[Stored data entries]

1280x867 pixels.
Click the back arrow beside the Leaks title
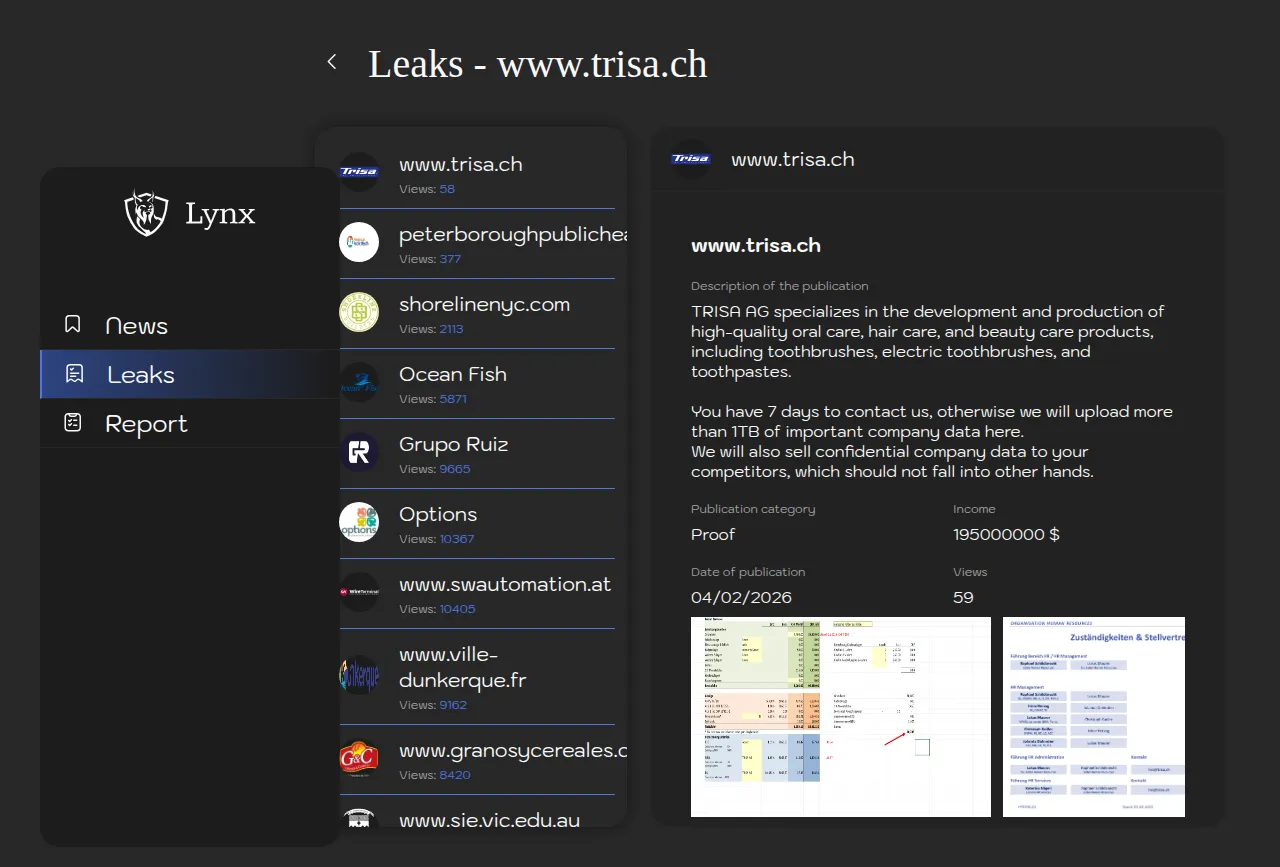click(332, 63)
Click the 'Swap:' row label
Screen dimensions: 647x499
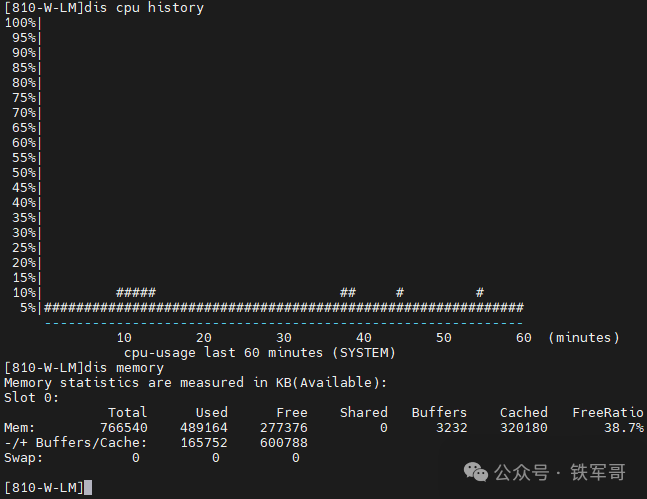[x=23, y=458]
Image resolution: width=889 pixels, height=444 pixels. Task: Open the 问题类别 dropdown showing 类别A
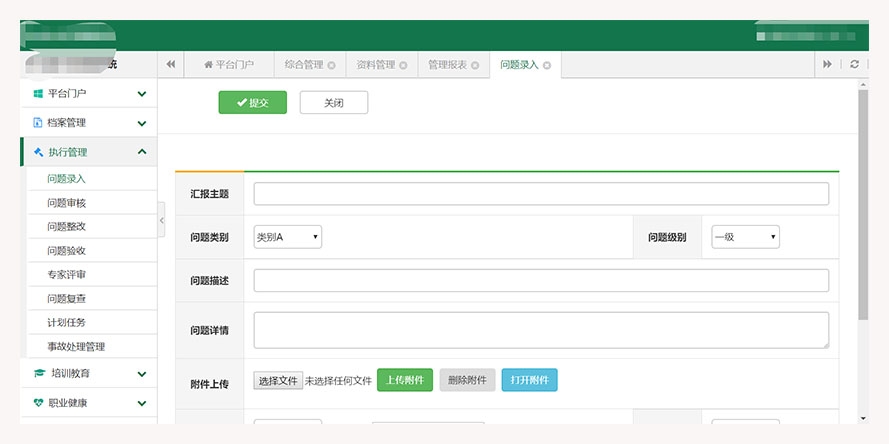tap(288, 237)
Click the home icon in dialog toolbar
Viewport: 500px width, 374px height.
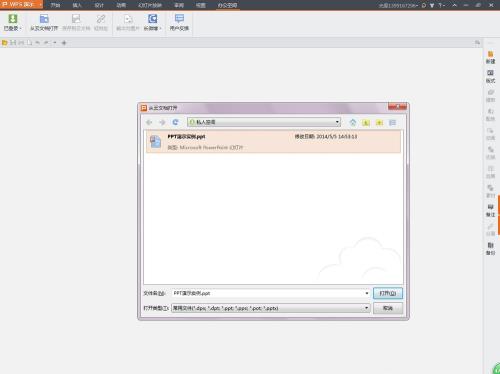click(x=353, y=123)

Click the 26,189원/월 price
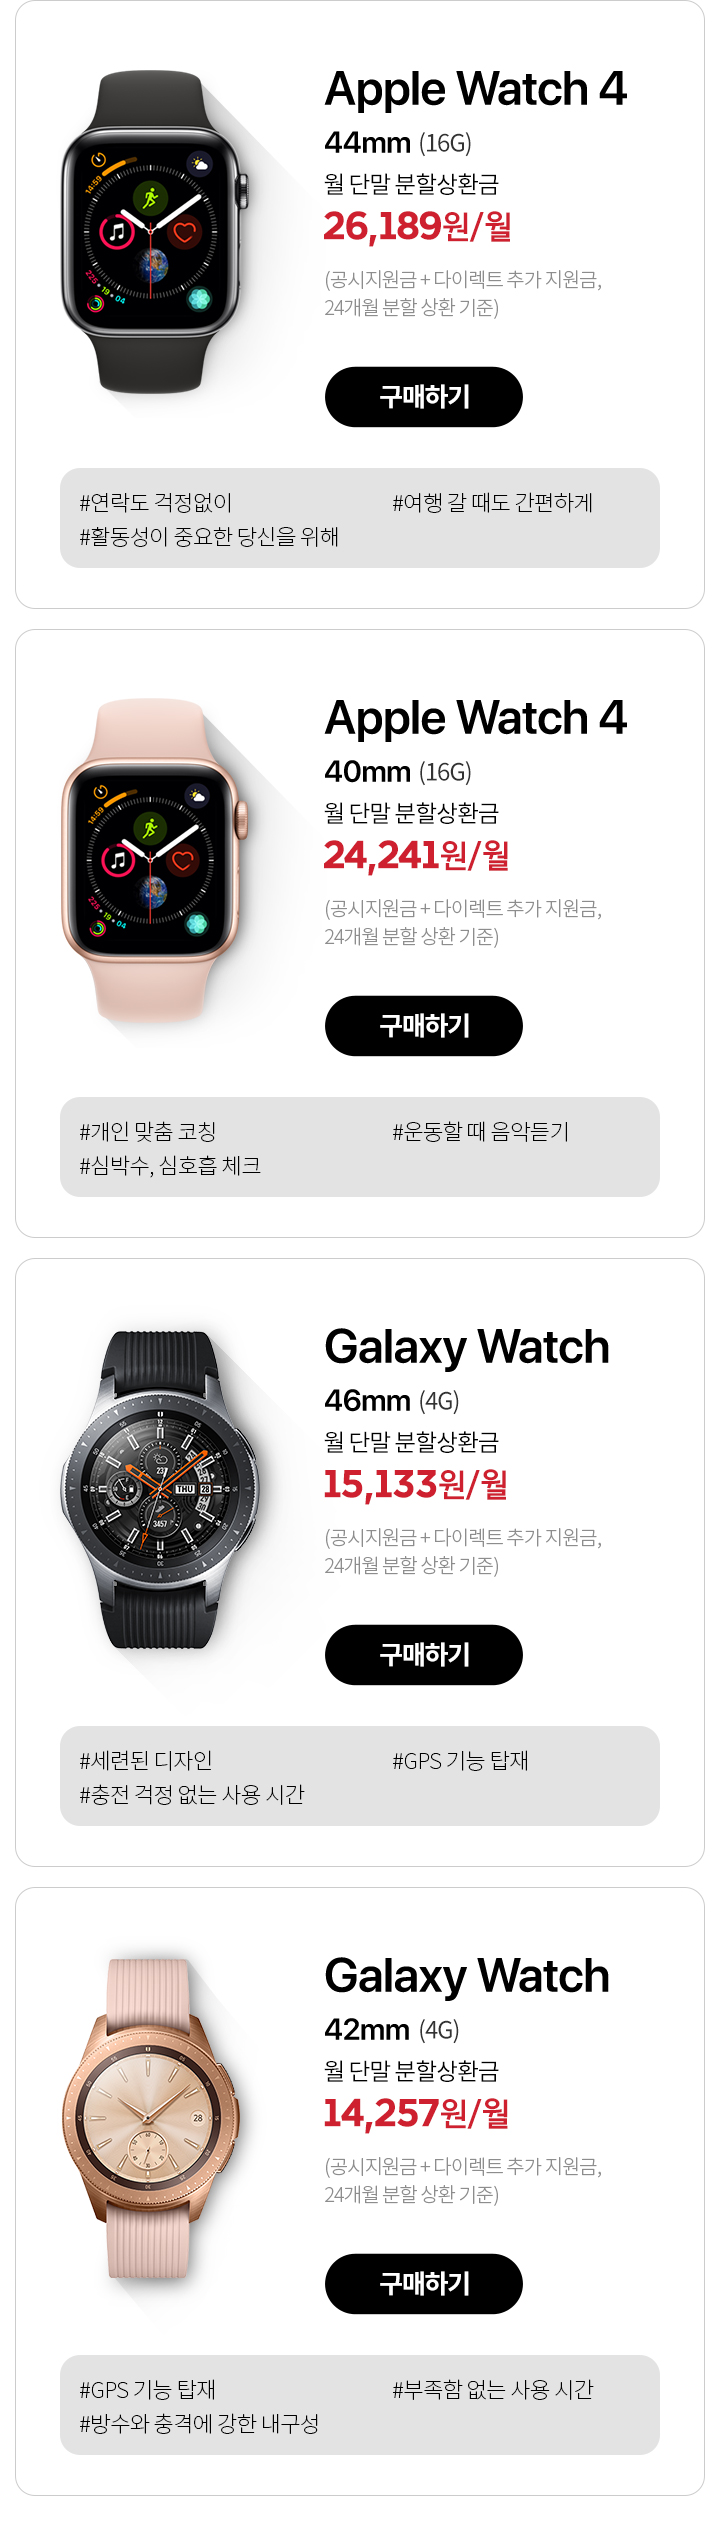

## ACTION ITEM
Write out the lines from the line with "Click the 'Swap:' row label" through the end of the records exactly; do not include pictures or any other lines.

## RESPONSE BELOW
Click the 'Swap:' row label
Screen dimensions: 647x499
[x=23, y=458]
Image resolution: width=889 pixels, height=444 pixels. Task: Open the 问题类别 dropdown showing 类别A
tap(288, 237)
Click the home icon in dialog toolbar
Viewport: 500px width, 374px height.
click(x=353, y=123)

Click the 26,189원/월 price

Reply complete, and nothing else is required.